One of the most well-known and favorited quotes from Yoda is, “Do. Or do not. There is no try.” In the Empire Strikes Back, Yoda is teaching Luke how to use the Force by having him lift his X-Wing out of the swamp on Dagobah using his Force powers. Luke is unable to complete this assignment at first, so Yoda shows him how it is done and lifts the X-Wing out of the swamp upon which Luke says, “I don’t believe it,” and Yoda responds, “That is why you fail.” Luke has not committed fully to the task; he doubts himself and is not sure he can achieve what is being asked of him by his teacher Yoda. If he is not sure of himself then he will most certainly fail and not accomplish his goal. Luke is just trying, instead of doing, what is asked of him by his teacher because he lacks faith in himself. He’s being asked to do something he believes to be impossible simply because it is a new concept to him and thus in his mind is not achievable.

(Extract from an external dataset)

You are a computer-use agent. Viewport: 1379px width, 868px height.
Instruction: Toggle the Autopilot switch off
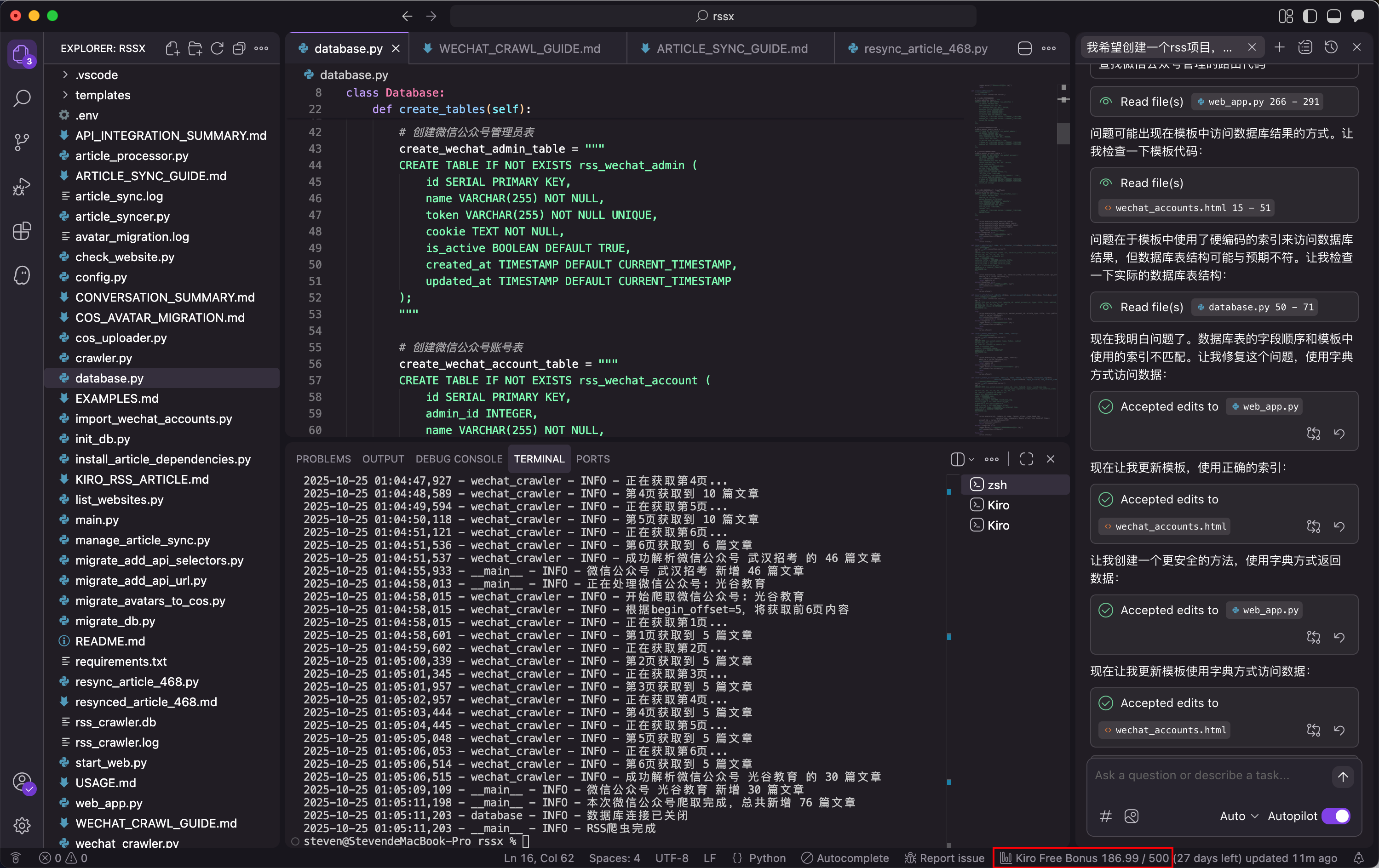tap(1335, 816)
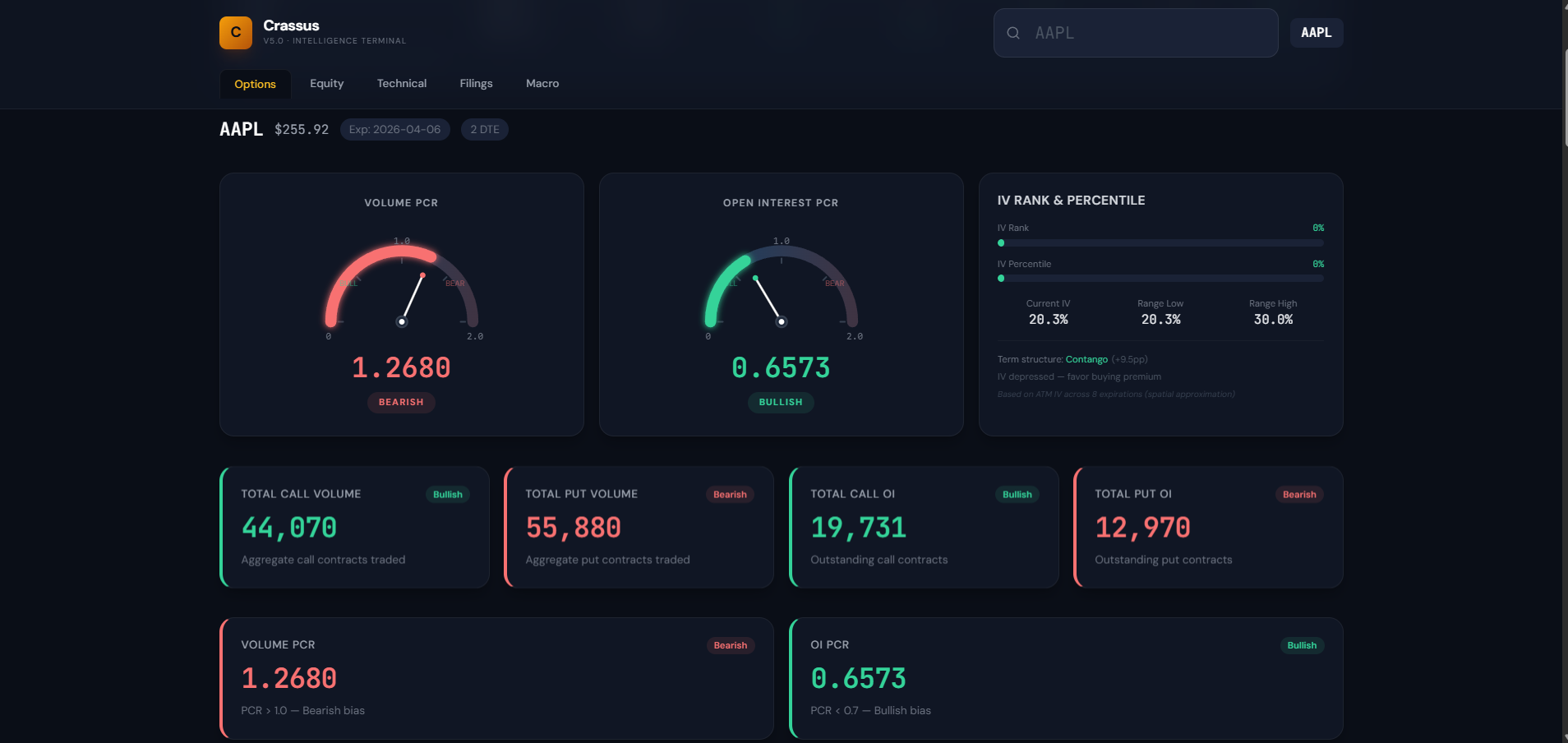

I think that it is important to move away from this idea of “trying” and get student’s to see that they are not going to get through on just effort alone, but actually need to understand concepts and get answers and activities right when they complete them. They are not going to be able to enter their professions and get away with “trying” at their job; they are going to need to be able to successfully complete job tasks in order to stay employed. Self-doubt seems to be one of the biggest downfalls of our students. They second guess themselves time and time again, typically resulting in them giving up on an assignment, or missing questions on a test because they changed their answers. Don’t get me wrong, I’m not discrediting effort entirely, I do believe it is important for students to put forth effort, but in the real world they are not going to get by with just that, they are going to have to produce viable results on the job no matter what their area of employment is. One should commit themselves fully to the task at hand, not just try to do it. This kind of mentality will help begin to erase the notion that one cannot succeed at something new they are learning.